Complete Works of D.H. Lawrence (Illustrated)
Page 288
Back came the waiter, and bounced a piece of gorgonzola uncompromisingly under imbecile’s nose. And then Gilbert heard it all — Fruit ou fromage — Obst oder Kase — He heard it all, and he recognised the appalling sounds as perfectly familiar words. But something had gone wrong with his works, and he only just had enough wits to remember that the word cafe meant a black substance, usually liquid, in a small cup.
He hurried away from the restaurant, feeling that he was really going beyond himself in the direction of idiocy. Detsch was really taking off a skin too many.
So he wandered through the horrible, wide, new desert avenues or boulevards which the Germans had made round the old town, and felt like a lost soul. And then if an old woman with a huge bundle didn’t stop him and ask him something.
To his infinite relief, he realised that she wanted the railway station. He pointed and said:
“Darunten — links.”
“Danke sehr,” said the old woman, and off she lugged with her bundle.
Gilbert faced his hotel. His room, thank heaven, was untouched. He stood at the window and looked at the lights of the great barracks, and at the tiny officers in cloaks, far away under the street-lamps below. It was raining. Tiny umbrellas swam like black unicellular organisms through the zones of lamp-light, taxi-cabs jarred their brakes almost like a Prussian officer speaking.
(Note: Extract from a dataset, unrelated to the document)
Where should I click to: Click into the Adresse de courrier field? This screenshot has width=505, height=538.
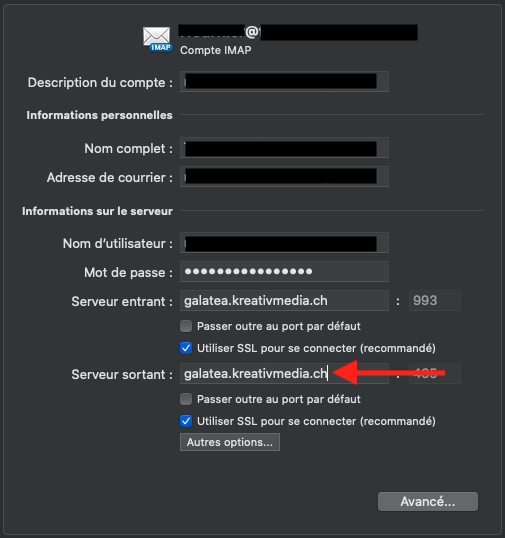pyautogui.click(x=284, y=177)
Next morning came Johanna with that infallible diplomat, Louise.
“Yes — !” Louise’s cogitating, brow-wrinkled manner. “It would be best if you should leave Detsch. You will not go far. We think Trier. We think if you go to Trier, then Johanna can join you in a few days. It is only two hours in the train. Johanna will come to you. She will come.”
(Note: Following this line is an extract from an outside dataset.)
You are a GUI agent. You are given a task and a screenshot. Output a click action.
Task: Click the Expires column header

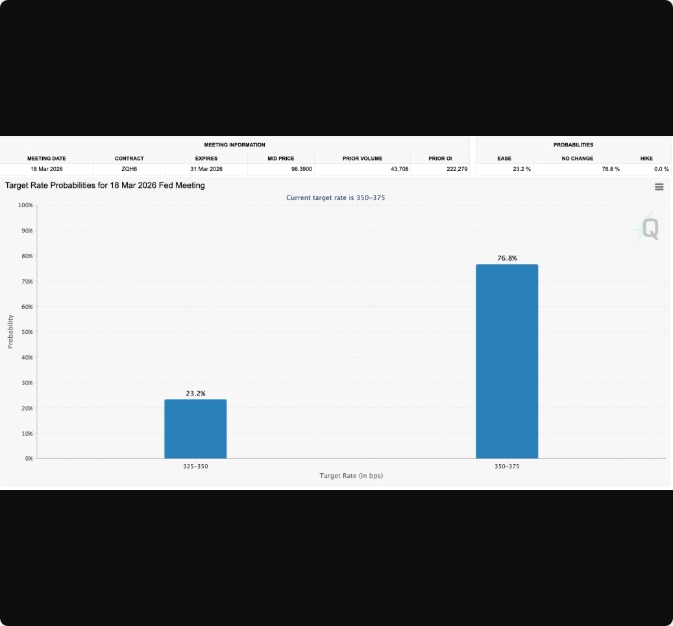click(207, 158)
Gilbert looked at Johanna.
“I shall come. On Tuesday I shall come,” she said.
“And stay?” said Gilbert.
“Yes,” said Johanna. “I shall come and stay.”
“Ach! Hannele!” exclaimed Louise, putting her hand to her brow. “It is so difficolt. You see, it is such a peety that you had to go to her father — ” Louise turned to Gilbert. “Now he asks so many questions, and it is difficult to make him quiet. And then the military authorities! Ach yes! Ach yes! It is better you go to Trier, much better. It is not far, and Johanna will come. You will go? Yes? Tomorrow morning?”
“Yes,” said Gilbert.
“That is good. That is good. Better that you are alone also for a few days, to know your mind. Ach, you will see things all so much clearer. — And we, we shall decide something.”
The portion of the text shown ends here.